What you have to do:
Change "Copy" to "Paste" in everything from the line containing "This screenshot has" down through the end of the lines below, keeping all else unchanged. Leave the pictures out of your answer.

Input:
------
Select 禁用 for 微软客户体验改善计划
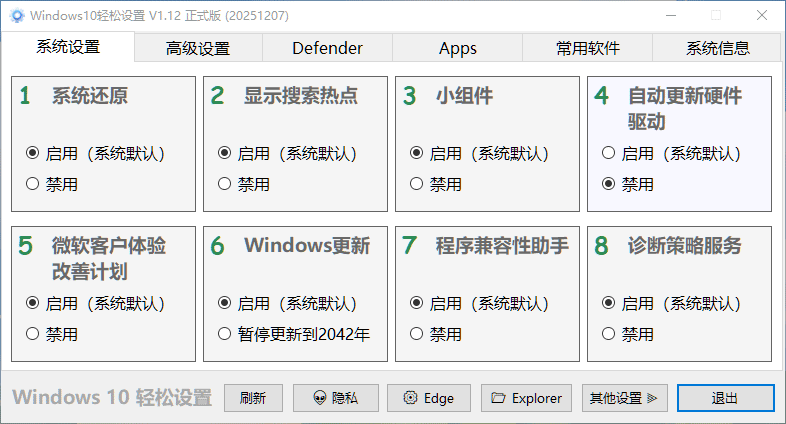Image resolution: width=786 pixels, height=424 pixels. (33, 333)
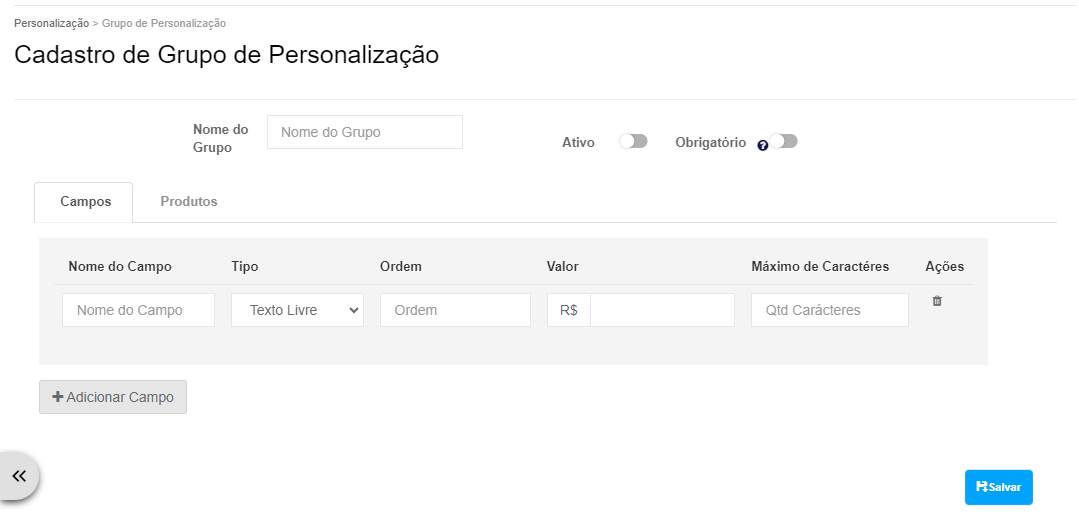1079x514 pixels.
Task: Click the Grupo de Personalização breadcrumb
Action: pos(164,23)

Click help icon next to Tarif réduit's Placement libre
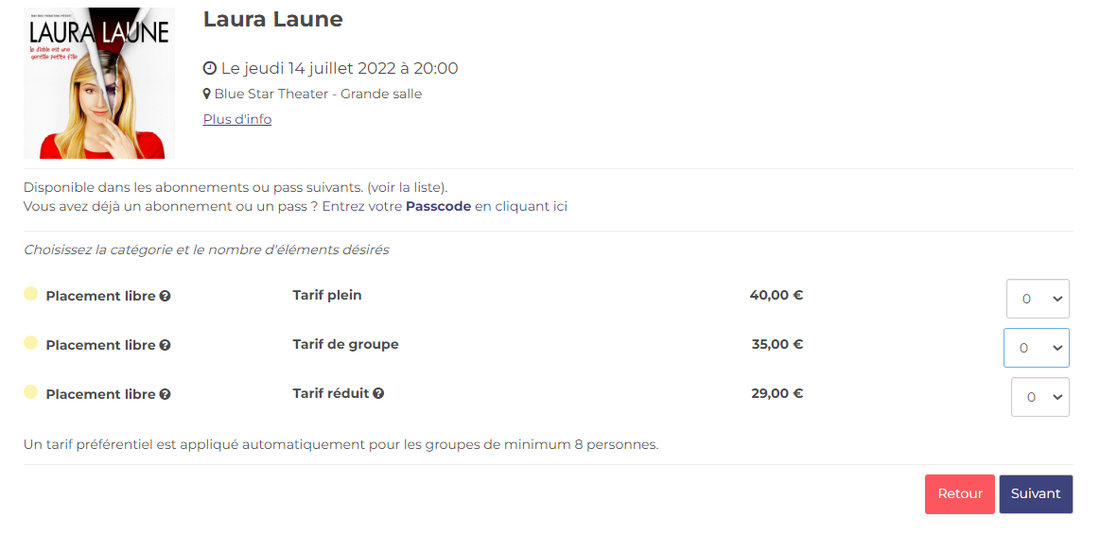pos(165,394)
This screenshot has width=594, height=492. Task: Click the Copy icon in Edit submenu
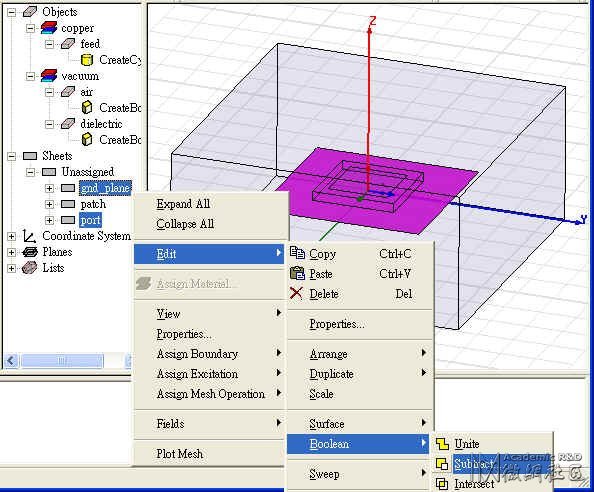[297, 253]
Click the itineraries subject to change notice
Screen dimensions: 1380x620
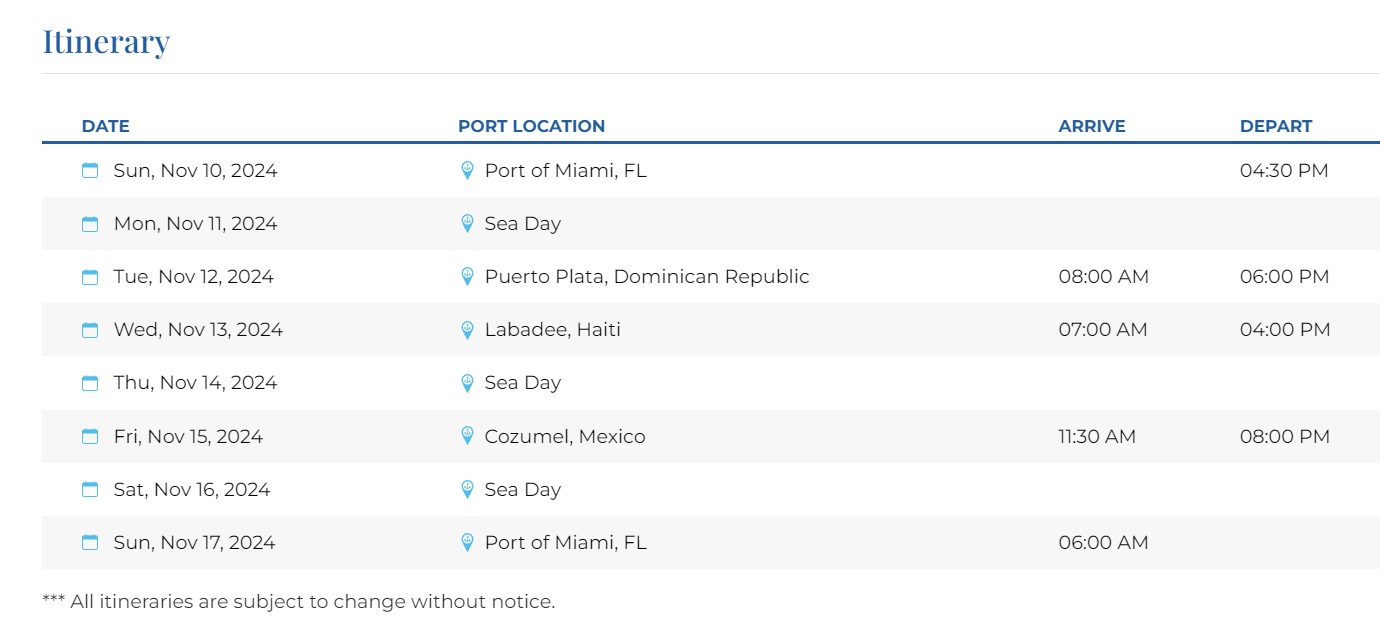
------
Task solution:
This screenshot has width=594, height=492. Task: Click the Paste icon in Edit submenu
[297, 253]
Click the itineraries subject to change notice
Screen dimensions: 1380x620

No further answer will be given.